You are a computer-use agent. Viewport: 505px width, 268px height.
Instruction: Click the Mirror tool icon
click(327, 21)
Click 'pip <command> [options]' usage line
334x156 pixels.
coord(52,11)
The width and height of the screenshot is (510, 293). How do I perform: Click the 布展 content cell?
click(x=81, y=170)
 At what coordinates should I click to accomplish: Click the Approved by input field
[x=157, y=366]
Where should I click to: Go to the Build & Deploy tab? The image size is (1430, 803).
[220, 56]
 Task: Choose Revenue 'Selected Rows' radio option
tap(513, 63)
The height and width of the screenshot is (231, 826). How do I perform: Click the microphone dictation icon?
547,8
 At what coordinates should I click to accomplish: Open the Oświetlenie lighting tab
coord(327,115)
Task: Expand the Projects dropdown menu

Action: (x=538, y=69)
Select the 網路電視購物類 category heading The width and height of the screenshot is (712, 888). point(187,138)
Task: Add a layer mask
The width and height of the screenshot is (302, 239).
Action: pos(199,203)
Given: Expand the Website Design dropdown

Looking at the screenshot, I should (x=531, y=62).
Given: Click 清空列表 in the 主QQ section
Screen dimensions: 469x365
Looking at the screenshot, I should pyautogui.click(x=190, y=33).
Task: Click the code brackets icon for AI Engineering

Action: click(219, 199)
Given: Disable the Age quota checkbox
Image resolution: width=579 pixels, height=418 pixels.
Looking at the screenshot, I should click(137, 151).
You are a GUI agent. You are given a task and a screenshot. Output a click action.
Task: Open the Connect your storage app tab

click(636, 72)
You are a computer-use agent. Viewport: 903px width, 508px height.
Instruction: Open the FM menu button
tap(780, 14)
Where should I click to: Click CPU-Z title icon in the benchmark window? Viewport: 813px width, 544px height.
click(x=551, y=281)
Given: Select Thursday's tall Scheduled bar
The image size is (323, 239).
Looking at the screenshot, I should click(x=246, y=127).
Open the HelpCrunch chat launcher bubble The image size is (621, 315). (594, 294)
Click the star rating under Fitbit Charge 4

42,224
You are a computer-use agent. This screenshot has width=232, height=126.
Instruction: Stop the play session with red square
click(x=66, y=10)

*Exercise aim*.
Copy each line of the listing above that contains the word "computer".

*Exercise response*.
You are a computer-use agent. Viewport: 505px width, 268px height.
You are a computer-use agent. Viewport: 903px width, 508px height.
You are a computer-use agent. This screenshot has width=232, height=126.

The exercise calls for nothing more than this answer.